__Fragmento del texto__
******

2024-12-29

IGLESIA

En su mensaje de fin de año, Lozano dijo que “nadie se salva solo” e hizo un llamado a llevar gestos de esperanza hacia los más vulnerables

La autoridad eclesiástica convocó a imitar las acciones de compasión y afecto de Dios.

El Arzobispado de San Juan compartió un mensaje de fin de año y llamó a la sociedad a ser “Peregrinos de la Esperanza”. “Nadie se salva solo”, expresó el arzobispo Jorge Lozano y convocó a trabajar por los más humildes del país y la provincia.

“Estamos hoy iniciando el Jubileo que nos invita a ser “Peregrinos de la Esperanza”, a ponernos también en marcha. Somos convocados a acoger el llamado a la Conversión y la Fiesta, de modo personal y comunitario, simultáneamente”, dijo la autoridad eclesiástica.

Más adelante, destacó que “estamos todos en la misma barca, y con nosotros está Jesús (Mc 4, 35-41) Este es otro signo de la Iglesia que navega en este mundo muchas veces convulsionado y desafiante. Digamos con fe, “con nosotros está Jesús”.

En este sentido, Lozano manifestó la necesidad de estrechar los lazos sociales para enfrentar las problemáticas que vive el país. “Nadie se salva solo. “Nuestras existencias están en profunda comunión entre sí, entrelazadas unas con otras a través de múltiples interacciones. Nadie vive solo. Ninguno peca solo. Nadie se salva solo. (…) Nuestra esperanza es siempre y esencialmente también esperanza para los otros; sólo así es realmente esperanza también para mí” (Benedicto XVI, Spe Salvi 48)”, dijo.

Además, el Arzobispo de San Juan consideró que es necesario imitar las acciones de compasión y afecto de Dios. “En el Año Santo estamos llamados a dar testimonio con humildad de ser hijos del Padre Misericordioso, y reproducir sus gestos de ternura y compasión con sus hijos más pequeños, con los pobres y los que sufren”.

Por último, hizo hincapié en la importancia de llevar prácticas que alienten la esperanza en los sectores más vulnerables de la sociedad. “La vida cristiana es peregrinación hacia la plenitud, la “vida en abundancia” (Jn 10, 10). Muchas hermanas y hermanos están caminando hoy en medio de un purgatorio e infierno. La vida rota por la exclusión, las adicciones, las diversas formas horrendas de opresión y muerte. A ellos hagamos llegar el consuelo y gestos que alienten la esperanza”, finalizó.

******

__Material presentado__
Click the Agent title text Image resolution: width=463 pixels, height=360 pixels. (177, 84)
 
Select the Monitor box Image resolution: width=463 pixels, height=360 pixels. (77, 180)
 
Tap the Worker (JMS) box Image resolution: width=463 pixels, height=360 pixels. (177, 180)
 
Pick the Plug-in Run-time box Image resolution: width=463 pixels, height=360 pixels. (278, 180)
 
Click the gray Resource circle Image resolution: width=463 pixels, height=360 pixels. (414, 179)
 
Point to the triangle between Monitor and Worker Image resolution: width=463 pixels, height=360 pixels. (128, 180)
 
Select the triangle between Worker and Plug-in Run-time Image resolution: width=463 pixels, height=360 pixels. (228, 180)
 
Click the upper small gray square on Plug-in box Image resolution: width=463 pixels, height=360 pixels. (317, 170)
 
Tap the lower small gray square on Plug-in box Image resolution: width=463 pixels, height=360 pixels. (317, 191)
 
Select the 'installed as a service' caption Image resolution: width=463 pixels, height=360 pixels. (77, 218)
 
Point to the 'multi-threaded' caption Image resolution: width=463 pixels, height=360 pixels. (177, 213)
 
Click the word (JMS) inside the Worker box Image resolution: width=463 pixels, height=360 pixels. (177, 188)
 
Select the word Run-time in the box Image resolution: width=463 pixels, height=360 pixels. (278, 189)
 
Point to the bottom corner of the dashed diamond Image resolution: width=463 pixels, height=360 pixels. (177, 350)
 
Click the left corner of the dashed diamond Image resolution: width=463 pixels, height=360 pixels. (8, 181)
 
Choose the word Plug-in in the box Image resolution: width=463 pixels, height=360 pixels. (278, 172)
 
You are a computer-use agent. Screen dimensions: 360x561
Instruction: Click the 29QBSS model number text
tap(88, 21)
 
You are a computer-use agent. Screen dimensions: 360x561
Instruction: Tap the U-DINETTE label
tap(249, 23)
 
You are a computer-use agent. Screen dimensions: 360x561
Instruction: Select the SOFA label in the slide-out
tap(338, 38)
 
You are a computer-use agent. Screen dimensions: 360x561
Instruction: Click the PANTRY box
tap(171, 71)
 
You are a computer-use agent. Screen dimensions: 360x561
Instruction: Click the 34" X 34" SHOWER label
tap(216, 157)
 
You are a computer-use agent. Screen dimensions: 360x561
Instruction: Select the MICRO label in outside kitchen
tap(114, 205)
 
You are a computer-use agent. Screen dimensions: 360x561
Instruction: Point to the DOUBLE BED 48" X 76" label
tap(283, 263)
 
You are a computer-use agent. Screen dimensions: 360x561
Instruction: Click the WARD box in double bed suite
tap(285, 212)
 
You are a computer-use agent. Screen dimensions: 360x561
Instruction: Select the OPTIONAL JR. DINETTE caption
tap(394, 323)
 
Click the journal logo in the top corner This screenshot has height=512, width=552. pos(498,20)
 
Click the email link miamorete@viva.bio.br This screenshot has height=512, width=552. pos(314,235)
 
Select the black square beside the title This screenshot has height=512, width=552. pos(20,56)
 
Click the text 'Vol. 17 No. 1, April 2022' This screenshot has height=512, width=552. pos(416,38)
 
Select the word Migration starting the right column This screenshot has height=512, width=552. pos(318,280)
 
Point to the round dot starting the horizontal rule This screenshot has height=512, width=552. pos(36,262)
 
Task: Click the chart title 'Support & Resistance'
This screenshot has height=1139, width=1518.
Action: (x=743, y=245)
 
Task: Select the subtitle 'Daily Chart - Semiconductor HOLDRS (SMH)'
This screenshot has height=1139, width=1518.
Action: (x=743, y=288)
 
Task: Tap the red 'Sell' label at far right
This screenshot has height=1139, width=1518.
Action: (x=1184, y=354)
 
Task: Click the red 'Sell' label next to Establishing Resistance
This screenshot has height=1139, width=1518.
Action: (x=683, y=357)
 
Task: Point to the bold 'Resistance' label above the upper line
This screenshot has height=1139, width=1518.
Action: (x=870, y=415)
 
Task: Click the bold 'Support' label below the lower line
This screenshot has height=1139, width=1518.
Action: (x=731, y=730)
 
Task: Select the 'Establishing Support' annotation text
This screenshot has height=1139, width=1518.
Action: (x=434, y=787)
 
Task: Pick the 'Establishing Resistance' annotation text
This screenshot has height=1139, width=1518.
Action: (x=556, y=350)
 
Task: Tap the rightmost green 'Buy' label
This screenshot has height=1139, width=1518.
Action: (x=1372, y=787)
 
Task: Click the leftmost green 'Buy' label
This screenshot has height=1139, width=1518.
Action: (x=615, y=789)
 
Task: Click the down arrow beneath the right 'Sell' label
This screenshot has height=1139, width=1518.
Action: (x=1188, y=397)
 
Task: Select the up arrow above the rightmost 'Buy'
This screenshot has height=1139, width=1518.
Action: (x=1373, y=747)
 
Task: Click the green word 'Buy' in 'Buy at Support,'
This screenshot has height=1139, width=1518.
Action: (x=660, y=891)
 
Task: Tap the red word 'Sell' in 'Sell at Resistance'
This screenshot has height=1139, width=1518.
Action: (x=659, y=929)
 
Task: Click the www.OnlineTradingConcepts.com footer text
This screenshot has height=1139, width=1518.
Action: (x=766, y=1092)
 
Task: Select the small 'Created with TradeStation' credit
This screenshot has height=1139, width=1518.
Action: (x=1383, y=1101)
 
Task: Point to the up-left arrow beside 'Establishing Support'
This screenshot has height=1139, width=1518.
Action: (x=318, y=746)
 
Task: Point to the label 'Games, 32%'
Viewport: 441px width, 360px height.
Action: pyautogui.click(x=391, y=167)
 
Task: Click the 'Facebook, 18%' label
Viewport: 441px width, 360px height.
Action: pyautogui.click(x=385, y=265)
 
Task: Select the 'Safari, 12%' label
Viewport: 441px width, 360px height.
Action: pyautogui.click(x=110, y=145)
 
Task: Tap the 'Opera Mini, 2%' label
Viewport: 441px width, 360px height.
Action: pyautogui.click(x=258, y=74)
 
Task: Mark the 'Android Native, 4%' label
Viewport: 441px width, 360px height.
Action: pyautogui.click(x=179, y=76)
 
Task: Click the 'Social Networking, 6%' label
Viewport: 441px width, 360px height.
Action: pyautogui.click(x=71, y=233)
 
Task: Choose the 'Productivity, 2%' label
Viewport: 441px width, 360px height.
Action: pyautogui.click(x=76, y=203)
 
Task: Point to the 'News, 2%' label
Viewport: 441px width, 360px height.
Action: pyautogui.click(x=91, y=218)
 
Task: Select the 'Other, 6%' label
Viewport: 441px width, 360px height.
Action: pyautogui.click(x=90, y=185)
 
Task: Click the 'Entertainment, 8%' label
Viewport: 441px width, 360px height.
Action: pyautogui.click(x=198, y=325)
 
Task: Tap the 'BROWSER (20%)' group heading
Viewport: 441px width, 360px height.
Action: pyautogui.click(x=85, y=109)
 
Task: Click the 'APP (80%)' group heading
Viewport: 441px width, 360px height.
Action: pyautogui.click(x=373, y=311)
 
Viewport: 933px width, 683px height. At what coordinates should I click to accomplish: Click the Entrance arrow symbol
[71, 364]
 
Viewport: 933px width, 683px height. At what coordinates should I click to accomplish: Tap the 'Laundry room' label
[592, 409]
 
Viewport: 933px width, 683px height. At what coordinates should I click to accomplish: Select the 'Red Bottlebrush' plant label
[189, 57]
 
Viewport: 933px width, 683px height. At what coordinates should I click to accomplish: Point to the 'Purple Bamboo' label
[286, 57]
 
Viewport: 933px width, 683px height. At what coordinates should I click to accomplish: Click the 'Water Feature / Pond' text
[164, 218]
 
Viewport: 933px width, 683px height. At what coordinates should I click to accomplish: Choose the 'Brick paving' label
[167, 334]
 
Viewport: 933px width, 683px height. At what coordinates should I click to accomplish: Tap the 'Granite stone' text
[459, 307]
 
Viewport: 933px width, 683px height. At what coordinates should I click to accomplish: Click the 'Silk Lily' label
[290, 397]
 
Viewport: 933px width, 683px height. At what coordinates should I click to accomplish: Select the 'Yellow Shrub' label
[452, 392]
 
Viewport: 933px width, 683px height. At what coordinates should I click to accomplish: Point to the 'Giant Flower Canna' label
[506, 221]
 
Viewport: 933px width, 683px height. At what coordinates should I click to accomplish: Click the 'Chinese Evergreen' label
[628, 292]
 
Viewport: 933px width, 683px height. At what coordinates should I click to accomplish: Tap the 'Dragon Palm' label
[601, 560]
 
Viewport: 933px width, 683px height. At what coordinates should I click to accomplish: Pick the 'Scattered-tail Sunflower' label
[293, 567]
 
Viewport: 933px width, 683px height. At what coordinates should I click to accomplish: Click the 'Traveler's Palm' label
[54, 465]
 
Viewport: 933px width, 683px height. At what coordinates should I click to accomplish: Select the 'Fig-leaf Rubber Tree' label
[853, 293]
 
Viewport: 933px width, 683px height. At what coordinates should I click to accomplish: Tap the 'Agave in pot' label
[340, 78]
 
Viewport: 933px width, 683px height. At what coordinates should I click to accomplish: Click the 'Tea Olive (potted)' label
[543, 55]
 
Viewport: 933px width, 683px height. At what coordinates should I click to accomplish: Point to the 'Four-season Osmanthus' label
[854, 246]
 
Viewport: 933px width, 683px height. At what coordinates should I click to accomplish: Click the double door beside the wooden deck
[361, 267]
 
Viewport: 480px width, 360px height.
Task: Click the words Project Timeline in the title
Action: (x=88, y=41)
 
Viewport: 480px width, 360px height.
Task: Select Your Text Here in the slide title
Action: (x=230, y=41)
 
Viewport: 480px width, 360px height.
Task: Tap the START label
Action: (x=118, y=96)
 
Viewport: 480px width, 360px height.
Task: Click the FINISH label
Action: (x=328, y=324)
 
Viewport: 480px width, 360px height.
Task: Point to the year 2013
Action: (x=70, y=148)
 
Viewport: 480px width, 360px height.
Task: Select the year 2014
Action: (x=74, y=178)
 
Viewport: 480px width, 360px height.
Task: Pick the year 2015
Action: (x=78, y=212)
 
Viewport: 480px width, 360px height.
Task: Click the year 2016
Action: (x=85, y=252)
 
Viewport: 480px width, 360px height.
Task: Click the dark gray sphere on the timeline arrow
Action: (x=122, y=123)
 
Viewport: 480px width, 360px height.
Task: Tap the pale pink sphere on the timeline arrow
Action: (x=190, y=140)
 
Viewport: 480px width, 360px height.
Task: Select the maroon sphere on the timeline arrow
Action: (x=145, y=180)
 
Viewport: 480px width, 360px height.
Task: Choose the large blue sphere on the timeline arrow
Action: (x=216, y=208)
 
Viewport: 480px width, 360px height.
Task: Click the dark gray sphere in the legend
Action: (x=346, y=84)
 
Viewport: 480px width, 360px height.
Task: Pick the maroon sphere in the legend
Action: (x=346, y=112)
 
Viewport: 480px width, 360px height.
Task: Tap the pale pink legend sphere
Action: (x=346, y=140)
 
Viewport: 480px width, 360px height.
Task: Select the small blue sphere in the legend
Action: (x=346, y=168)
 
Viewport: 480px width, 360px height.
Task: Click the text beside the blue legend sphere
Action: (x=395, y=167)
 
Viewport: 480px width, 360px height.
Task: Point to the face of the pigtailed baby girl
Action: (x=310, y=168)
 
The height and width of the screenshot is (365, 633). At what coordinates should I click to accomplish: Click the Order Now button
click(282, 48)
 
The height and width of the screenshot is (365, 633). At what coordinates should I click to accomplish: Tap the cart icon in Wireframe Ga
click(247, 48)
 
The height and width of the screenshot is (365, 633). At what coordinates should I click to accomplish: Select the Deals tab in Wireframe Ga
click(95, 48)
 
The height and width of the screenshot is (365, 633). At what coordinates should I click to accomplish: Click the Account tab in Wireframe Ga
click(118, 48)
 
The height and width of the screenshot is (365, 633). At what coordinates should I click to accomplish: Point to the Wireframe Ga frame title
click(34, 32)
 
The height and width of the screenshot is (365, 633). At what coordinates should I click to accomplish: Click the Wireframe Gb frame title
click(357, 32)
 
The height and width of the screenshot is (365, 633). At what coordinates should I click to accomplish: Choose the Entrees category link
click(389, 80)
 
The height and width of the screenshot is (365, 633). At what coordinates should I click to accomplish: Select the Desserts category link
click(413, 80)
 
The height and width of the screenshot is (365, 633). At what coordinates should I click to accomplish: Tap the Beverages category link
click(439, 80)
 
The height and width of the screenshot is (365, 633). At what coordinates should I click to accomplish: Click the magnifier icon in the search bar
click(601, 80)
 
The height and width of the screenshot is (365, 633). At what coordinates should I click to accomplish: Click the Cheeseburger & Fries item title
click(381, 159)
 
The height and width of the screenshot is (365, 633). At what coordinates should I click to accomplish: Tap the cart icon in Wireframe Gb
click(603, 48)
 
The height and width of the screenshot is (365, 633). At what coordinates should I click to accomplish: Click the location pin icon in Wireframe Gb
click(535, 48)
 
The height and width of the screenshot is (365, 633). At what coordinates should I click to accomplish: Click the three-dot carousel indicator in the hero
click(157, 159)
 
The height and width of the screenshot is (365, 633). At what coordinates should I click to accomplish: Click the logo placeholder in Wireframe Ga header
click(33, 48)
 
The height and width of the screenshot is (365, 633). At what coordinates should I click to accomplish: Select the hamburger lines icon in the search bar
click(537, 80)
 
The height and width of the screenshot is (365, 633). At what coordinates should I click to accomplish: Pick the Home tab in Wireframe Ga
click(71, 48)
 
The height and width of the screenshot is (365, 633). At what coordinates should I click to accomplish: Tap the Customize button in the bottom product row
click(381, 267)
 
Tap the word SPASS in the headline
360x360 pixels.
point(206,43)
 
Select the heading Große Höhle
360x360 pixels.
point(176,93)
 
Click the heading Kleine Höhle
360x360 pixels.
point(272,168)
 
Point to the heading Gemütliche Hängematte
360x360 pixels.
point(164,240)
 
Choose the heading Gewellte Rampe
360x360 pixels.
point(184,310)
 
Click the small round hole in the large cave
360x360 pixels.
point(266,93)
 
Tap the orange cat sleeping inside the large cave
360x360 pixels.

******

__Ejercicios propuestos__
**1)** Según el artículo sobre el mensaje de fin de año, ¿qué llamó a ser el Arzobispado de San Juan a la sociedad?
**2)** Transcribe del artículo sobre el mensaje de fin de año el tramo que va desde “La autoridad eclesiástica convocó” hasta “la autoridad eclesiástica.”.
Las líneas no intervienen en esta actividad.

__Respuestas escritas__
**1)** La llamó a ser “Peregrinos de la Esperanza”.

**2)**
La autoridad eclesiástica convocó a imitar las acciones de compasión y afecto de Dios.

El Arzobispado de San Juan compartió un mensaje de fin de año y llamó a la sociedad a ser “Peregrinos de la Esperanza”. “Nadie se salva solo”, expresó el arzobispo Jorge Lozano y convocó a trabajar por los más humildes del país y la provincia.

“Estamos hoy iniciando el Jubileo que nos invita a ser “Peregrinos de la Esperanza”, a ponernos también en marcha. Somos convocados a acoger el llamado a la Conversión y la Fiesta, de modo personal y comunitario, simultáneamente”, dijo la autoridad eclesiástica.